While contemplating my plan of action in summer/fall 2006, I got the opportunity to work for a specialty pharmacy - the lift-off the springboard from my hard news career. I covered most of the Southeast visiting fertility specialists and made more money than five additional years (or more) at my previous company. I made my own schedule and was responsible for building relationships with about 45 practices. The autonomy and home/road/car office fit me well, yet my heart kept urging me to go ahead and take The Plunge, the one I'd been spending the last few years contemplating.


I still loved teaching classes, and I'd gotten my personal training certification with some clients on the side. My travel schedule kept me from building more of a regular base of personal training clients and classes. How did I know it would work? How did I know my savings would carry me through four or five months? And, how did I know that a personal training career could support me - my one-bedroom apartment, my health insurance, my cat, and all my dreams ahead? I didn't have any personal trainer friends - the trainers I knew in college had other full-time jobs - and, at first, the trainers I met here and there in Atlanta were concerned with dispensing buckets of protein powder, weighing/measuring/calculating and assigning Hulk-like training regimens to sculpt a body perfect - far from my philosophies.


AND, the big BUT, the crazy WHAT IF thinking, scared me silly. Besides the logistics of money and marketing, would people want to train with me? The Good Enough fear creeped inside my mind. I'm no fitness model and do not aim to be on the cover of Oxygen magazine. And, while I'm an advocate of cross training (resistance/cardiovascular/flexibility training and rest), I'm even a bigger advocate of intuitive exercise/movement. I'm not the trainer who will prescribe a protein-only diet and promise firmer buns, smaller thighs, a six-pack, and 10% body fat. I will push you to dig deeper, to find fitness from within, to honor your appetites (emotional and physical), to notice your breath, to run, to push/pull, to inhale, to exhale, to rest, to reach, to bask in the light and darkness.

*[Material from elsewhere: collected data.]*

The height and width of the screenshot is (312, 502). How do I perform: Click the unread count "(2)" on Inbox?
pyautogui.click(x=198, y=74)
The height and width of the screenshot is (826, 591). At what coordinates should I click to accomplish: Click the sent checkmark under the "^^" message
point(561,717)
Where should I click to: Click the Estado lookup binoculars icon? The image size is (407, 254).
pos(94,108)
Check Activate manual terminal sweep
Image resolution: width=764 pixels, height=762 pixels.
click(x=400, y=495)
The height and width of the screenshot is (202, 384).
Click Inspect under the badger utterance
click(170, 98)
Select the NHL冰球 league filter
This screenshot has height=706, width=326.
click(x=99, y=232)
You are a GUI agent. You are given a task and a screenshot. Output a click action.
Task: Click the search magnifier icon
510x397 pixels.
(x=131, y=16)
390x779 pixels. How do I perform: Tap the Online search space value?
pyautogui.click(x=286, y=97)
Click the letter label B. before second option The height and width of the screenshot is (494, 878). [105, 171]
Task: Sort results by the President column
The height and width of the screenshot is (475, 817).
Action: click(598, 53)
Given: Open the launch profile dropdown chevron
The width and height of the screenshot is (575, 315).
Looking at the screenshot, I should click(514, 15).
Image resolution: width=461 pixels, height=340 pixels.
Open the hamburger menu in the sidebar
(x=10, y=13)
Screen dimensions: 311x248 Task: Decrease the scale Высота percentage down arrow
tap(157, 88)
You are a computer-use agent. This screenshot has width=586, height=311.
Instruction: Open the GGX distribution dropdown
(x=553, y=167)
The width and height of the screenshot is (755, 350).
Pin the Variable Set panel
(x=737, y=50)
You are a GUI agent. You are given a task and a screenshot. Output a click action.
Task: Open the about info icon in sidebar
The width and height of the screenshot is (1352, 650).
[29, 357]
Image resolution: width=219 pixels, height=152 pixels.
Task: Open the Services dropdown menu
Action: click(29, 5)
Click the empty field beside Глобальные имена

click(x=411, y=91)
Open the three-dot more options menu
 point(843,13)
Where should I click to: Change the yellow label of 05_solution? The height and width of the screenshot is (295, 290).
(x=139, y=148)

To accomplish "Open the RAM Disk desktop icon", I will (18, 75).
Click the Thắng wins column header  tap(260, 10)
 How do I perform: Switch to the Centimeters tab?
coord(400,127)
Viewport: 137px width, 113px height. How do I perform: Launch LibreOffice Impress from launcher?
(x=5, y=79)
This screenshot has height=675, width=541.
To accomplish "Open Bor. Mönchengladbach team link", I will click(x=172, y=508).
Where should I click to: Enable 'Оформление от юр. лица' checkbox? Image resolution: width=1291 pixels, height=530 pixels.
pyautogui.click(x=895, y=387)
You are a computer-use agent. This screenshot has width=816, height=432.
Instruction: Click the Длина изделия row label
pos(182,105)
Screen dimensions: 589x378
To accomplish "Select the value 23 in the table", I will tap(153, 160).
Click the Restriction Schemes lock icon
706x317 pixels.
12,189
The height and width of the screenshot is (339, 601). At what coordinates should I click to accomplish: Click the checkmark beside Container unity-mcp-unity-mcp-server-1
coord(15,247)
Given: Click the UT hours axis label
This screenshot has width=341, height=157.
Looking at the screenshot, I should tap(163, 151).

Despite my fears, I sensed a bigger plan ahead and knew that some how, some way, my business would prosper and, hopefully, expand along the way. And, on a sunny day in June, when I'd taken a few days off my traveling job to attend a Pilates workshop, I received a call from my manager that my territory had expanded from five to nine states - Things that make you go "hmmmmm". I didn't see my heart stretching much more into that job. Less than a year after accepting the initial traveling sales job offer, I left it behind - with gratefulness and relief. And, I opened my business FLOW Training.


I can say I'm still excited about my business. I can't say it's perfect, I can't say I'm all-knowing, and I can't say that there haven't been any bumps. I've met more wonderful mentors and friends who've helped to keep nudging along my spirit, hope and enthusiasm. My belief and wonder outweigh my hefty self-employment taxes and ongoing fear monsters.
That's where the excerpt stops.